Le premesse, però, non sono affatto promettenti. Nulla a che vedere col concetto di normalità espresso svariate volte, nulla a che vedere con l’invidiabile Estate mediterranea. No, non c’è nulla che possa salvarci, o forse sì. Ad oggi non è dato sapere, come al solito i bilanci stagionali dovremo stilarli a settembre.
Per il momento non c’è nulla di normale, da un lato il caldo record dall’altro lato i temporali. Da un lato la canicola, dall’altro lato la frescura. Vi pare che sia normale? Vi pare che quanto accaduto finora, considerando il mese di maggio appena alle spalle, sia considerabile normale? No, non lo è.
Ed è per questo che vi diciamo che il rischio di passare dalla padella alla brace è altissimo. Cos’è meglio per voi? I temporali, magari veri e propri terminali accompagnati da nubifragi, oppure il caldo record? Non sarebbe meglio, fosse possibile, avere un po’ di sana normalità estiva?

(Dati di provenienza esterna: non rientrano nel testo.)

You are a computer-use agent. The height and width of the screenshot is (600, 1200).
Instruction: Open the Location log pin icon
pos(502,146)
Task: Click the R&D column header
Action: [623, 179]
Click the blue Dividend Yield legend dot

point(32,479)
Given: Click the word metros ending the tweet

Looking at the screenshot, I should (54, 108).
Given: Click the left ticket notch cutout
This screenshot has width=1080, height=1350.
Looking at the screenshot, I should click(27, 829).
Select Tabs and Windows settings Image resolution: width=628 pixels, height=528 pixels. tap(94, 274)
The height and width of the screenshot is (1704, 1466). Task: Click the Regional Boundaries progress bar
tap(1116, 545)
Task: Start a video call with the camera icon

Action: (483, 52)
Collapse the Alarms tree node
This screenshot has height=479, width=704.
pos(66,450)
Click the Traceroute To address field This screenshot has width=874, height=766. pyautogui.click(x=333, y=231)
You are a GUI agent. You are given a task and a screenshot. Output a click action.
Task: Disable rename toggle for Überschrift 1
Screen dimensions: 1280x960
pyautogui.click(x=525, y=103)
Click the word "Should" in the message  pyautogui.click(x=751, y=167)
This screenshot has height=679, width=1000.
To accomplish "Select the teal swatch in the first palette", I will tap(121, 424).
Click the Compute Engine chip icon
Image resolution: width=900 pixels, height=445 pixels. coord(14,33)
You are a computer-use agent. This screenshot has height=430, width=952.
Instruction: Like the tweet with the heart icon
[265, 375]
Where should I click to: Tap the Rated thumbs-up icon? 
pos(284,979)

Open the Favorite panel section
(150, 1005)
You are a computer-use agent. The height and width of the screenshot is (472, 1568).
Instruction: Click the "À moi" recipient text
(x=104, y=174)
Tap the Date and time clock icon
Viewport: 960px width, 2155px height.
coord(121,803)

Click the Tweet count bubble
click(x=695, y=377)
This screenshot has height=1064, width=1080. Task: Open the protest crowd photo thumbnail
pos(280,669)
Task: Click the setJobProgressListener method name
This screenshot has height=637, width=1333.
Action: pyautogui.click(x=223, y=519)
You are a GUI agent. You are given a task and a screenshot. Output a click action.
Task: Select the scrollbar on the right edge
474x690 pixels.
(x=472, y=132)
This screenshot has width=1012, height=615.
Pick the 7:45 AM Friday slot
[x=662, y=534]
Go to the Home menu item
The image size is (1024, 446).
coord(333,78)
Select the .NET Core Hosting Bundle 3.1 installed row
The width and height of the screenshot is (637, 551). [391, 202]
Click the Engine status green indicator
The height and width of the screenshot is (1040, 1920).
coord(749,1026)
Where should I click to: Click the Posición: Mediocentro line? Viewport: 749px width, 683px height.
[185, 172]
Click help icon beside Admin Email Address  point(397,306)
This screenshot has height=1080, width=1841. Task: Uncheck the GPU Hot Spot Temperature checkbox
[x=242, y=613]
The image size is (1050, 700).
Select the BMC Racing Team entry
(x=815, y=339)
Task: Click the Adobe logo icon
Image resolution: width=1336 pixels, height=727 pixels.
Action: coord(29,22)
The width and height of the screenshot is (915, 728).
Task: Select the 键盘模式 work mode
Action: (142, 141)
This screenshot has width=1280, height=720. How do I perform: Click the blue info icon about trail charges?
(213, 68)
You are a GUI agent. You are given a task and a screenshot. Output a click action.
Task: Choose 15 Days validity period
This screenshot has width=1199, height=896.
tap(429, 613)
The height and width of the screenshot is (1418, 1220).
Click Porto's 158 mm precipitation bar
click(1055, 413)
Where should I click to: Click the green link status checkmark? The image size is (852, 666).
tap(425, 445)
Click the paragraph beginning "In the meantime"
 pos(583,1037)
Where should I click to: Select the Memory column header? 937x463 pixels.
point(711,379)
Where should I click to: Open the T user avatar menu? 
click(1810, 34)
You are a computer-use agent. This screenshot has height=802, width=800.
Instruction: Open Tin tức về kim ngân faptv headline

Per normalità intendiamo non quella degli ultimi 2 decenni, intendiamo quella precedente, quella pre anni 2000. Anni 2000 che, lo si è scritto svariate volte, hanno segnato la fine di un’epoca climatica e l’inizio di una nuova. L’epoca del gran caldo africano, l’epoca della canicola, l’epoca della calura.
Pretendere qualcosa di diverso, viste le premesse, non è possibile. Sperare in qualcosa di diverso sì, lo è, perché qualcosa di diverso potrebbe comunque succedere e non c’è nulla che lo possa impedire. Staremo a vedere, è appena iniziato giugno indi per cui c’è tutto il tempo per provare ad aggiustare il tiro evolutivo.
Eh sì, dalla padella alla brace e siamo soltanto a giugno… Anzi, per la precisione è appena inizio giugno, l’inizio dell’Estate meteorologica, l’inizio di un’Estate di cui vorremmo già sapere l’andamento meteo climatico.